» **Task requirements**
Give back every record word for word, keeping the pictures out.

» **Material supplied**
________________

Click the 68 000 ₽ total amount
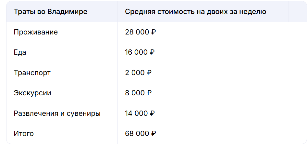This screenshot has height=147, width=308. [x=141, y=134]
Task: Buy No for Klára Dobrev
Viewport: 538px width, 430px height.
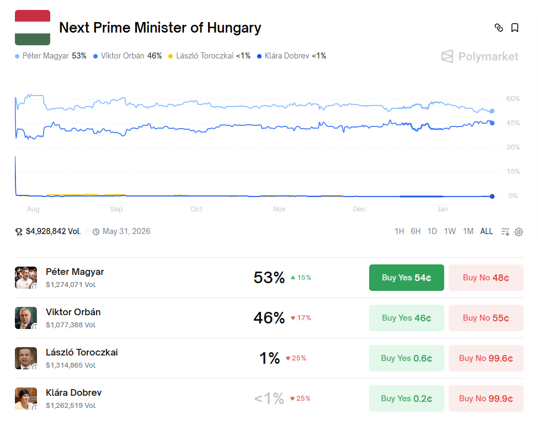Action: tap(486, 399)
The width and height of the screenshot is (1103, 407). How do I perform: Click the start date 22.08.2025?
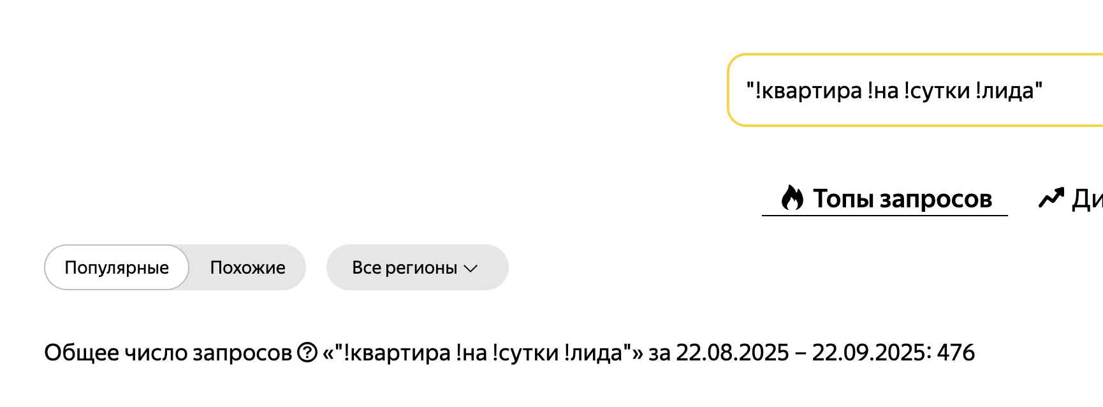pos(732,352)
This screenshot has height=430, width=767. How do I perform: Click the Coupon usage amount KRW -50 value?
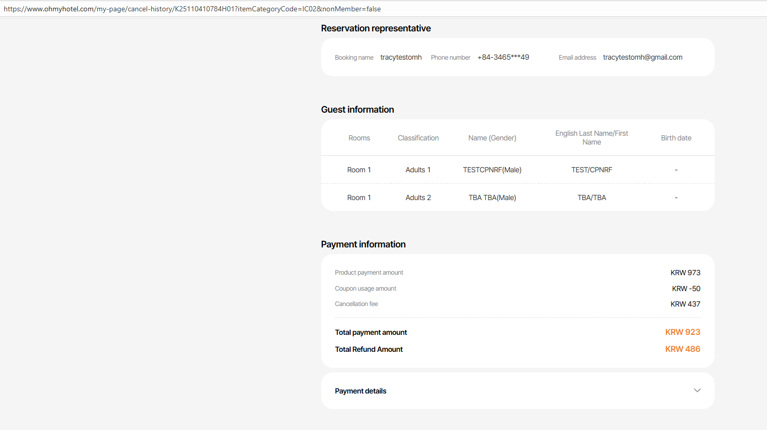[686, 289]
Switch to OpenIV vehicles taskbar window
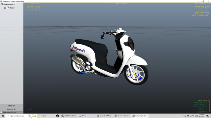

________________

» **Expected answer**
Click the 68 000 ₽ total amount
This screenshot has height=147, width=308. [x=141, y=134]
Task: Buy No for Klára Dobrev
Viewport: 538px width, 430px height.
Action: tap(486, 399)
The width and height of the screenshot is (1103, 407). How do I perform: Click the start date 22.08.2025?
pos(732,352)
This screenshot has height=430, width=767. How do I perform: Click the Coupon usage amount KRW -50 value?
[686, 289]
Switch to OpenIV vehicles taskbar window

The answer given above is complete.